Put the items below into a JSON list of strings, starting at the line containing "Download the Spanish" and ending at the line containing "Action: pyautogui.click(x=61, y=206)", with both of those lines included. Give each line its own string, leave out blank lines, and skip everything outside that range.
--- Begin ---
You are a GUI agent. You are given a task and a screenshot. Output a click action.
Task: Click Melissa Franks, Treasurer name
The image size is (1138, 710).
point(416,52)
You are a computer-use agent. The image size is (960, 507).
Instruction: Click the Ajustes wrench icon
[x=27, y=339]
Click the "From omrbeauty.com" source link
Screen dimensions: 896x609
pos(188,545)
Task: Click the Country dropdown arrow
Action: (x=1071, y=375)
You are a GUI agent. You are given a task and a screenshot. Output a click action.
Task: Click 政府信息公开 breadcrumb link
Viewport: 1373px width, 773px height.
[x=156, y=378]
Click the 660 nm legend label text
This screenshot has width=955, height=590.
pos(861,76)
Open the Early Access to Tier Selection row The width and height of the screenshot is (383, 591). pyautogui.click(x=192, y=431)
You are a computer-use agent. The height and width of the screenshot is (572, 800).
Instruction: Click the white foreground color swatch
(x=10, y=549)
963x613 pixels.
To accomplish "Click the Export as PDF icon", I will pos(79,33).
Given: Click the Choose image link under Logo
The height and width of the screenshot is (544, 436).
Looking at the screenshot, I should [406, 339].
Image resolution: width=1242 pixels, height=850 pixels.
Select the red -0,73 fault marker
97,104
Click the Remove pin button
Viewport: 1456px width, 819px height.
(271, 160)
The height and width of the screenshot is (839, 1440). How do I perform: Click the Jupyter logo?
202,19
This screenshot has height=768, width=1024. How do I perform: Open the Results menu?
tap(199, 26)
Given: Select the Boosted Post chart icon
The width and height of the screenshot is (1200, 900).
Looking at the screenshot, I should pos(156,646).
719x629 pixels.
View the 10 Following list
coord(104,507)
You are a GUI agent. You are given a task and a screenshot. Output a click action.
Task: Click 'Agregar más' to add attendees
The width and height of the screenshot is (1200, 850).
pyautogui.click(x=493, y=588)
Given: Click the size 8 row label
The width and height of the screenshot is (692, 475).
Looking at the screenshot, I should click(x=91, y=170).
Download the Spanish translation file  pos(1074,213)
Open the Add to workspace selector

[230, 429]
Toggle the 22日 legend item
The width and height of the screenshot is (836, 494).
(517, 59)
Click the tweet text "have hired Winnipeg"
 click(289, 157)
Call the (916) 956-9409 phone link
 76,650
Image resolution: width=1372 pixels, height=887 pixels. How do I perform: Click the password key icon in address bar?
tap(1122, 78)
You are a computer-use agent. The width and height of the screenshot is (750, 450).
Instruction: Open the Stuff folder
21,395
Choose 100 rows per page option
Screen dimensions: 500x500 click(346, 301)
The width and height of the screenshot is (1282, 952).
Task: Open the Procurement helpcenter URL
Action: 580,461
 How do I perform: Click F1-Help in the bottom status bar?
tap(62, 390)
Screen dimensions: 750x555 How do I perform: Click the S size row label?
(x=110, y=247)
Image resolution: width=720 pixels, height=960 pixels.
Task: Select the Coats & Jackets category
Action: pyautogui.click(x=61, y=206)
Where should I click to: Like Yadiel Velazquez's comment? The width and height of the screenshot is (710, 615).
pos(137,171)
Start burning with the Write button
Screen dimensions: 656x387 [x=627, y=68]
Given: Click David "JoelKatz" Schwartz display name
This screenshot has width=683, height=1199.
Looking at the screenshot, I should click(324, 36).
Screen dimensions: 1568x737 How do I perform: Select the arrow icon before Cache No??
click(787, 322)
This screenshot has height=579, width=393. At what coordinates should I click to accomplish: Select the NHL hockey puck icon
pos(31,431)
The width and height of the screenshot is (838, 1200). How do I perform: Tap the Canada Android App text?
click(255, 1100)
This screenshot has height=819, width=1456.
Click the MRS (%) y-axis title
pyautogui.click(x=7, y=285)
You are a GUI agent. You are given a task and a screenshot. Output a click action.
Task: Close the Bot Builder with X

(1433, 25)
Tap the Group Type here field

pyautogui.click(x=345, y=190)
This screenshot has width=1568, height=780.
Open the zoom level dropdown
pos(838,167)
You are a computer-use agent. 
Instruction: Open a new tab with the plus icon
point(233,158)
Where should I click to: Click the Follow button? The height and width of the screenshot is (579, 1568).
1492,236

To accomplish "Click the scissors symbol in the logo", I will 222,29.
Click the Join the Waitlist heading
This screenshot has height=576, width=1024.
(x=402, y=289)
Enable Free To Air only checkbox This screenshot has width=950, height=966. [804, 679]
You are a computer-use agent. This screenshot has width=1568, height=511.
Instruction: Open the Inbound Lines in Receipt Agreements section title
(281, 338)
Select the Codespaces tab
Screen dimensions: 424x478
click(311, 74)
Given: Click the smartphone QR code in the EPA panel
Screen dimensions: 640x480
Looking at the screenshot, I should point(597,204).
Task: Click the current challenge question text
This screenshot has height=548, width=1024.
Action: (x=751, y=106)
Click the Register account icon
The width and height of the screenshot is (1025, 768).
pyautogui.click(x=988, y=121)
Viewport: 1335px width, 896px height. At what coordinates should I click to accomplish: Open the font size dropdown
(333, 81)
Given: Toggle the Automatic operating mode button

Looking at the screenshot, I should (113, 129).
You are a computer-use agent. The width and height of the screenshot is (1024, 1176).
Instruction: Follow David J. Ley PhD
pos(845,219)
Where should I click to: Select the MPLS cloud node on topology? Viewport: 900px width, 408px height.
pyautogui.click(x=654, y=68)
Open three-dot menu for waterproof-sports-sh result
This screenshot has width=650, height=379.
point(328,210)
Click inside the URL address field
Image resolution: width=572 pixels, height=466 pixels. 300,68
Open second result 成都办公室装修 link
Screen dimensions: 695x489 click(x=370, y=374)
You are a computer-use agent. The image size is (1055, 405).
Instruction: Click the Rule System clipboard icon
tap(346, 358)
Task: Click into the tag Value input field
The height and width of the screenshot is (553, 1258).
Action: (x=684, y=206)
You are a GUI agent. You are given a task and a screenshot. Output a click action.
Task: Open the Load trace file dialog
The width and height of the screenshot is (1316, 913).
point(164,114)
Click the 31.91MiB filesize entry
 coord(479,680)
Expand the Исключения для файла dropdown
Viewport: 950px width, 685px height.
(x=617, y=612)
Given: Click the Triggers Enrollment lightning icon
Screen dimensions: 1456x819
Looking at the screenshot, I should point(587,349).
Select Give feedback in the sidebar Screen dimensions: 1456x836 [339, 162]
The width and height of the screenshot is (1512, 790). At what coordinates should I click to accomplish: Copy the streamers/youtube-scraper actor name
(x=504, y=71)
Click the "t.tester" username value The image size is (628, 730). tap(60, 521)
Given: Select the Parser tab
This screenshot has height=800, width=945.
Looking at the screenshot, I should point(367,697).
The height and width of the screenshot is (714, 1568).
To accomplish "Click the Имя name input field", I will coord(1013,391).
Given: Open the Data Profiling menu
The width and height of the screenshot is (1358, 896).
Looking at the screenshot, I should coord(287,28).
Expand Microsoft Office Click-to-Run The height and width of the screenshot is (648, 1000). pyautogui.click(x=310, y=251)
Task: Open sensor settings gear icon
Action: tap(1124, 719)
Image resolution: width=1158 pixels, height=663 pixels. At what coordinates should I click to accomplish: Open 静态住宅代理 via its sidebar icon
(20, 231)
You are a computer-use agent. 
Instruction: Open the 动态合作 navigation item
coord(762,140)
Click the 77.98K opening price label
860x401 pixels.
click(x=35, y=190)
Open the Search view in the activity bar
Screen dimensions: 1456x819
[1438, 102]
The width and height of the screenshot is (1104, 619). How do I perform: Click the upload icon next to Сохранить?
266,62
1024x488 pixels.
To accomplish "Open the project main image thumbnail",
--- End ---
**Output for this exercise:**
[
  "Download the Spanish translation file  pos(1074,213)",
  "Open the Add to workspace selector",
  "[230, 429]",
  "Toggle the 22日 legend item",
  "The width and height of the screenshot is (836, 494).",
  "(517, 59)",
  "Click the tweet text \"have hired Winnipeg\"",
  " click(289, 157)",
  "Call the (916) 956-9409 phone link",
  " 76,650",
  "Image resolution: width=1372 pixels, height=887 pixels. How do I perform: Click the password key icon in address bar?",
  "tap(1122, 78)",
  "You are a computer-use agent. The width and height of the screenshot is (750, 450).",
  "Instruction: Open the Stuff folder",
  "21,395",
  "Choose 100 rows per page option",
  "Screen dimensions: 500x500 click(346, 301)",
  "The width and height of the screenshot is (1282, 952).",
  "Task: Open the Procurement helpcenter URL",
  "Action: 580,461",
  " How do I perform: Click F1-Help in the bottom status bar?",
  "tap(62, 390)",
  "Screen dimensions: 750x555 How do I perform: Click the S size row label?",
  "(x=110, y=247)",
  "Image resolution: width=720 pixels, height=960 pixels.",
  "Task: Select the Coats & Jackets category",
  "Action: pyautogui.click(x=61, y=206)"
]